With less than a month until the 2025 gaokao — China’s national college entrance exam — students and parents are deep in preparation. Meanwhile, the market for “gaokao peripherals” is thriving, with “exam predictions” taking center stage. Beyond traditional cram schools offering “expert predictions,” a new trend has emerged — AI models are being promoted as the ultimate gaokao fortune-tellers.
But how much of it is real, and how much is just hype?
CCTV.com reported on Wednesday that social media influencers are jumping on the bandwagon, posting flashy videos with clickbait titles like “DeepSeek’s 2025 gaokao prediction: Crush the exam with algorithms!”
According to the news report, “AI is mind-blowing—it generated a full set of exam questions and frameworks in just 38 seconds!” exclaimed one blogger, demonstrating how she prompted an AI model to “autonomously” create test material. To “prove” its accuracy, she fed both AI-generated math problems and last year’s actual exam questions into a second tool, which returned a similarity rate of 87.5 percent.
═══
▸ Actions to take:
a: Answer these questions from the gaokao article:
(i) How much time remains before the 2025 gaokao?
(ii) Which outlet reported on the influencer videos, and on what day?
(iii) What similarity rate did the second tool return?
b: Retype the part of the gaokao article starting with "With less than" and going on through "is just hype?".
═══
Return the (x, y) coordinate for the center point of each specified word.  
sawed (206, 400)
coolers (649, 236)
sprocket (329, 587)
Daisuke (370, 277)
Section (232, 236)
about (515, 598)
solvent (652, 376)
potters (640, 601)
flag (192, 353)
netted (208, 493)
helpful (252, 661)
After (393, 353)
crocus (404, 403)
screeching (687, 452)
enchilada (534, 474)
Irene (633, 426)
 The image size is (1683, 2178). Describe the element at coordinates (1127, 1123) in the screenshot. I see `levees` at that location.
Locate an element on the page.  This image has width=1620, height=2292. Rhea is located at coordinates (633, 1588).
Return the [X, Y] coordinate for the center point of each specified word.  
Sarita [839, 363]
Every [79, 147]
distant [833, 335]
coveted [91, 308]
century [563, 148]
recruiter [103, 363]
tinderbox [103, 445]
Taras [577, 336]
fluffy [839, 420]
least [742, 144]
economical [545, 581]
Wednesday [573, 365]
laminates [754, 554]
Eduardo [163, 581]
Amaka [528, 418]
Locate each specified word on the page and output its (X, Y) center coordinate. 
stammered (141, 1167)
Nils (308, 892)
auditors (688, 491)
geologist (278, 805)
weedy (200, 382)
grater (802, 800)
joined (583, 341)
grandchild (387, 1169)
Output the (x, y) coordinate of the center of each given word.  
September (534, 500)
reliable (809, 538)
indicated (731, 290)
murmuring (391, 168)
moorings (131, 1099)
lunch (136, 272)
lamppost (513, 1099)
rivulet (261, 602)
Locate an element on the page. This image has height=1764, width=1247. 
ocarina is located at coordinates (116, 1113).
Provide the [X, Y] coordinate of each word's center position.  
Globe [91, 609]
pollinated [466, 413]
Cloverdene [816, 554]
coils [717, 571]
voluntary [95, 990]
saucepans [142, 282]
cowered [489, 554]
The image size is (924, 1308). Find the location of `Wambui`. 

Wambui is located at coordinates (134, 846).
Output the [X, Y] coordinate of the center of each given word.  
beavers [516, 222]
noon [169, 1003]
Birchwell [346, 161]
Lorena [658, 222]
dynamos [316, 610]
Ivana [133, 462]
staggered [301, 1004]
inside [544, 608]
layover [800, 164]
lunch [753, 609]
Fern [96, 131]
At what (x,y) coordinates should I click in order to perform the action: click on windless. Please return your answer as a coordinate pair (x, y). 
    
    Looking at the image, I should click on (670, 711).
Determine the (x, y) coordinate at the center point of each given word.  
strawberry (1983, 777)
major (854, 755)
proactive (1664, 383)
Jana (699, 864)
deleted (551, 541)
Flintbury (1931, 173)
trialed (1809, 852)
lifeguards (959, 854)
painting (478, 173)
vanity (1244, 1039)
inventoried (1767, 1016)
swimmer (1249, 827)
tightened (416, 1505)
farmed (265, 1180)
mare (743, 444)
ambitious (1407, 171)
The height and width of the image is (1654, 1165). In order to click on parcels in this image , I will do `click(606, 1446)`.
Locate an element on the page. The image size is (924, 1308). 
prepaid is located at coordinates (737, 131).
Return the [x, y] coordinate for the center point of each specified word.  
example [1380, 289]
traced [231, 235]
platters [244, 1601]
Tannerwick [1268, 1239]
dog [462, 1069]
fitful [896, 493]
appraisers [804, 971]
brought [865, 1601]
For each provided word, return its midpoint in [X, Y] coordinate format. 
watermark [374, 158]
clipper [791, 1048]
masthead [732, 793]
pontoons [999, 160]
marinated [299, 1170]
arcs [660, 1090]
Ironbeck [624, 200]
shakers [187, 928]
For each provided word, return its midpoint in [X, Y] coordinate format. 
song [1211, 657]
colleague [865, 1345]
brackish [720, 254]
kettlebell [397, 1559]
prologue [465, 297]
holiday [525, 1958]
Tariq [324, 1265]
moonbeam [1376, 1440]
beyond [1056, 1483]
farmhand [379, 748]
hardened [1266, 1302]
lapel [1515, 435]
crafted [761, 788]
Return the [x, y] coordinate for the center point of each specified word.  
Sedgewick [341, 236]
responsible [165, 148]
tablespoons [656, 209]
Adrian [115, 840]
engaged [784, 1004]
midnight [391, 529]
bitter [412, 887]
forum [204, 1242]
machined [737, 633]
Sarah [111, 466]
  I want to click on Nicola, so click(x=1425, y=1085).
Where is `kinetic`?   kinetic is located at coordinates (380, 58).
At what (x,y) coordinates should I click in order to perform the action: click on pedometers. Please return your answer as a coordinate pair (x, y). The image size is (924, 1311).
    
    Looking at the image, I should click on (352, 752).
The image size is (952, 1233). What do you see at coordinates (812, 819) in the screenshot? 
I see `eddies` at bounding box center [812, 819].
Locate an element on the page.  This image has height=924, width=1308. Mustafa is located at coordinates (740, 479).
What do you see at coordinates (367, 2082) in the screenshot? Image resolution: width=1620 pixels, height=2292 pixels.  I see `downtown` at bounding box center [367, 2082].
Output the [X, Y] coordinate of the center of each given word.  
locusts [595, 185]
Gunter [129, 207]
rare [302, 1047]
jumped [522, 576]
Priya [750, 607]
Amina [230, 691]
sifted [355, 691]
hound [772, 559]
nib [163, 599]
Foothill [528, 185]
═══
▸ Solutions for each task:
a:
(i) Less than a month.
(ii) CCTV.com, on Wednesday.
(iii) 87.5 percent.

b:
With less than a month until the 2025 gaokao — China’s national college entrance exam — students and parents are deep in preparation. Meanwhile, the market for “gaokao peripherals” is thriving, with “exam predictions” taking center stage. Beyond traditional cram schools offering “expert predictions,” a new trend has emerged — AI models are being promoted as the ultimate gaokao fortune-tellers.
But how much of it is real, and how much is just hype?